Rhys Crane
- Birth name: Rhys Crane
- Date of birth: 14 October 1985 (age 39)
- Place of birth: Wolverhampton, England
- Height: 1.85 m (6 ft 1 in)
- Weight: 95 kg (14 st 13 lb)

Rugby union career
- Position(s): Wing
- Current team: London Welsh

Senior career
- Years: Team / Apps / (Points)
- Bath Rugby / 4 / (0)
- Sale Sharks / 6 / (15)
- 2011–2013: Nottingham /  / ()
- 2013-: London Welsh /  / ()

= Rhys Crane =

English rugby union player

Rhys Crane (born 14 October 1985 in Wolverhampton) is a former rugby union player for London Welsh, who plays at wing. He joined Bath after completing a degree in Sports and Exercise Science at Cardiff University.

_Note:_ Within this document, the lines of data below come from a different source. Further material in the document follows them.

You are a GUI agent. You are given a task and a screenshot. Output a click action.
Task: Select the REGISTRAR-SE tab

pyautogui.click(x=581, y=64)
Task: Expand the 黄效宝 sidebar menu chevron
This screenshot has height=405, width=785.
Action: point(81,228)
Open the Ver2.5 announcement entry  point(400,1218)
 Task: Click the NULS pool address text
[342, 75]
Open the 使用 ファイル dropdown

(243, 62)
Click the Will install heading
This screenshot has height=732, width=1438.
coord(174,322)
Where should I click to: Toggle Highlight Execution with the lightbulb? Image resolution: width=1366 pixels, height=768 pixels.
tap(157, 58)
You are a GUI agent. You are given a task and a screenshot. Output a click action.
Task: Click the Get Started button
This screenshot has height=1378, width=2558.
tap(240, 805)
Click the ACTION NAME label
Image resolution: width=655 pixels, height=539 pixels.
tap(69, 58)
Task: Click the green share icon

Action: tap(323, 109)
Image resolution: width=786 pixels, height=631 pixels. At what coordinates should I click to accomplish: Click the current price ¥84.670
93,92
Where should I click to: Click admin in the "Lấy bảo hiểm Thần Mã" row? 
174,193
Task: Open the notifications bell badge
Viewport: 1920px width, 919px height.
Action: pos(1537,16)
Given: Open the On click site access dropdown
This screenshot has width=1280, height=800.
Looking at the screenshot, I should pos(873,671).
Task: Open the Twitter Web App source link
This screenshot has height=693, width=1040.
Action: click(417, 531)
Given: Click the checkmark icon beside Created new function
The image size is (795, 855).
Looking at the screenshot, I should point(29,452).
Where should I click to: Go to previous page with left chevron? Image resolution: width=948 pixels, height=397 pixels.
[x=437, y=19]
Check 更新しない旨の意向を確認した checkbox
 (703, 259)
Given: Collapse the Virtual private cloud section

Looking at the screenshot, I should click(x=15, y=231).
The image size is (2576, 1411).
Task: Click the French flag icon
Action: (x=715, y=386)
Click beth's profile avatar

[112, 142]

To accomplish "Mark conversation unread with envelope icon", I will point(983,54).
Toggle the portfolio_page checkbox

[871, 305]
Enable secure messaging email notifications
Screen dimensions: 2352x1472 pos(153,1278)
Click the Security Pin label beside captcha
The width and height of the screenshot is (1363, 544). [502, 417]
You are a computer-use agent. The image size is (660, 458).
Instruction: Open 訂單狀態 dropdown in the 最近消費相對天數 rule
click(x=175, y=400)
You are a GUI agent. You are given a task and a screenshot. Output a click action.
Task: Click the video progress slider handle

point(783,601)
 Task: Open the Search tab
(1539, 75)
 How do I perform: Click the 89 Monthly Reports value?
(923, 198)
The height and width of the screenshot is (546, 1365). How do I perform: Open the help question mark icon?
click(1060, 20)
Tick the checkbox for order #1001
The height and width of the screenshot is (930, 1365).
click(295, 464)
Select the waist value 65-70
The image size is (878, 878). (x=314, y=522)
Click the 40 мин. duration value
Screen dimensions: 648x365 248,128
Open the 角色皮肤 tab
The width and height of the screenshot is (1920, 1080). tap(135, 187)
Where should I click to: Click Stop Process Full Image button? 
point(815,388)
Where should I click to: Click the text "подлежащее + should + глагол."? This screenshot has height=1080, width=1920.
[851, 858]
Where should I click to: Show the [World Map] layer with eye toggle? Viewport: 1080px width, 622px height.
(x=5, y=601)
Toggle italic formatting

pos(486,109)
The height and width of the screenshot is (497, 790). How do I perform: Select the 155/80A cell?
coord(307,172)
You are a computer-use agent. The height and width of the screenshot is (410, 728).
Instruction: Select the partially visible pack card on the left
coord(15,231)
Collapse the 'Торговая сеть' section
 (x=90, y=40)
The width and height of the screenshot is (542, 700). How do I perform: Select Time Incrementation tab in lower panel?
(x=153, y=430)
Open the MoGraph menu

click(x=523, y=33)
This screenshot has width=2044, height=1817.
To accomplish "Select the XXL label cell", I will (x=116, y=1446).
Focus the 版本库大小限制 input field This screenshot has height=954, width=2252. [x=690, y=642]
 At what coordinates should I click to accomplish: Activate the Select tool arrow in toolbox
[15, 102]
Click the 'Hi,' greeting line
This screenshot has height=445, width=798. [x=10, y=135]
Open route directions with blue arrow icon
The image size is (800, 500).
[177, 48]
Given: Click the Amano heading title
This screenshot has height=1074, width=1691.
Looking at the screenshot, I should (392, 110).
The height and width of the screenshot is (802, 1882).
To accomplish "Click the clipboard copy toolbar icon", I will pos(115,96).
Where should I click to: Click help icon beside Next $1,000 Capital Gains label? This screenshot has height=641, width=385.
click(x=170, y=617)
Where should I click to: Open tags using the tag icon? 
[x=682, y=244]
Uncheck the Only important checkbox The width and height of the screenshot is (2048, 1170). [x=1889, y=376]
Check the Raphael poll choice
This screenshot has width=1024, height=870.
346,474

Crane made quite an impression during Bath's pre-season friendly against Ulster in August 2008 by scoring three tries and he went on to save the EDF Energy Cup game against Sale Sharks in October 2008 with a last-ditch tackle in the corner that prevented the Sharks from scoring a winning try.

On 31 May 2013, Crane signed for London Welsh in the RFU Championship for 2013/14 season.

Following London Welsh's administration, Crane became the Director of Rugby at Tonbridge School, where he still works.